Even great beliefs have limitations. There is nothing wrong with having a belief that "nothing can replace my friend". It really strengthens friendship and creates a profound connection. But when you friend is not there you become dependent and unhappy because of this belief.

Example 3. They don't want to spend time with me


Trigger: I was waiting for a friend at lunch outside, as agreed, and then I see them sitting inside

Did I do something to mess this up?


Feeling: down, being hard on myself


Interpretation “I did something wrong, they don’t want to spend time with me”


Imagine somebody else finding there friend inside and not feeling that they did something wrong and that their friend doesn't want to spend time with them. Why do you interpret it this way?


Belief: “I need to be perfect to be accepted”


A lot of us have this kind of belief. And it's probably originated from our parents praising good job, comparing with other classmates who got better score on their tests, etc. It is great to identify a belief like this because now you can question it and stop putting so much pressure on yourself, because you can be accepted even if you are not perfect, even with your flaws.




Example 4. Get out of the kitchen!


Whenever I eat in the kitchen and somebody comes in, I feel very irritated.


Trigger: somebody coming into the kitchen while I eat


Interpretation 1: I don't have the space and time I need for myself.


Sometimes our interpretation is not quite right. Who would think they don't have space and time I need for myself? Somebody who has scarcity time and space for themselves. When I ask this question I realize that I have plenty of space and time for myself, so this is not it.


Interpretation 2: You are judging me!


Why do I feel that you are judging me?


Belief: I am always judged when I eat

Digital ethics

Just like there are unspoken rules of social interaction in person, there are now rules of interaction over text. Different people have different boundaries. Some expect you to answer right away if you are online, some feel like it's up to them to reply whenever they want to reply. This creates a lot of confusion and miscommunication.

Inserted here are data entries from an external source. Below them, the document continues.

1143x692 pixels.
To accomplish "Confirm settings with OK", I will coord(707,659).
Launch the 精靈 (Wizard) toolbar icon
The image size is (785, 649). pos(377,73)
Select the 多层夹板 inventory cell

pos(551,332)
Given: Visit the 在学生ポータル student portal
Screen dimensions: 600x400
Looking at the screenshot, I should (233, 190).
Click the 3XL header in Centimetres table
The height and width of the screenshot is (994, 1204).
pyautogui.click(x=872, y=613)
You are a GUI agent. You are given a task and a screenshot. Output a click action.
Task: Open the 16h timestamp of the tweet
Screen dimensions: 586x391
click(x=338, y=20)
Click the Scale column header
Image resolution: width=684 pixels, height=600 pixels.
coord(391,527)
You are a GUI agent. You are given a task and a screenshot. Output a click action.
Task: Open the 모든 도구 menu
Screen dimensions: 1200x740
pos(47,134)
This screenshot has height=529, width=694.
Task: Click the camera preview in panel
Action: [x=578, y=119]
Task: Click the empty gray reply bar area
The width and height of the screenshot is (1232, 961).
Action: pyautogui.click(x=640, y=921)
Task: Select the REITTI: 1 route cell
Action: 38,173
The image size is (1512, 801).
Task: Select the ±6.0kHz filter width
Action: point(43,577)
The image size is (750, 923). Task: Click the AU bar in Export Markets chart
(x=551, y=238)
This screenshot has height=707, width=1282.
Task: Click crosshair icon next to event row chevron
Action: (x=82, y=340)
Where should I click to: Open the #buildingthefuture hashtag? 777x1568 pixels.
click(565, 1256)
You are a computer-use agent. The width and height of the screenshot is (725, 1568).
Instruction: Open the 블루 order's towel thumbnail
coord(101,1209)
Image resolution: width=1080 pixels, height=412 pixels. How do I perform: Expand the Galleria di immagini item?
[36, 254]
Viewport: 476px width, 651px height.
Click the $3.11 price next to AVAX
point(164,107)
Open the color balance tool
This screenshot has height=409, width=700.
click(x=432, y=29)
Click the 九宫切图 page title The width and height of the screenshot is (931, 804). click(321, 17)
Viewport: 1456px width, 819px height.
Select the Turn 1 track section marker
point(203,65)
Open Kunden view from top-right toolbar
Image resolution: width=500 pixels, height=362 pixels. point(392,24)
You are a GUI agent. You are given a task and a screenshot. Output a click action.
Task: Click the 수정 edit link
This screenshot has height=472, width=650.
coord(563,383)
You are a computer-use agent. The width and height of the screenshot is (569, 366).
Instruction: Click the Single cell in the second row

Communicate your boundaries and expectations

It is important to openly communicate what your boundaries are and what you expect from the other person. Sometimes it gets tricky when one person has more investment in a relationship than the other one and they are afraid to look too "needy" if they start communicating their expectations.

Discussing situations

Asking a friend to let know if they are going to drop out of digital communication

Concern: what if they don't care about my request or think I am too needy? What if they find it too demanding? I don’t want them to think that I am more invested in relationship than he is. That I am limiting him.

Role play:

A: I'd like to ask you to let me know if you are leaving the conversation.

B: Hmm, okay...

Good requests (See details) contain feelings and needs, otherwise it's not clear why you are asking this. A better way to say would be:

A: I'd like to ask you to let me know if you are leaving the conversation, because otherwise I feel confused and I question whether I said something that offended you. I want us to have understanding and clarity and it would help if you tell me that you have to drop out.

Getting feedback

It is also important to let the other person express how your request made them feel, how they perceived your request. If they say "Hmm, okay", it leaves you questioning what they got. So it helps at the end to ask for a feedback.

A: What was it like for you to hear this from me?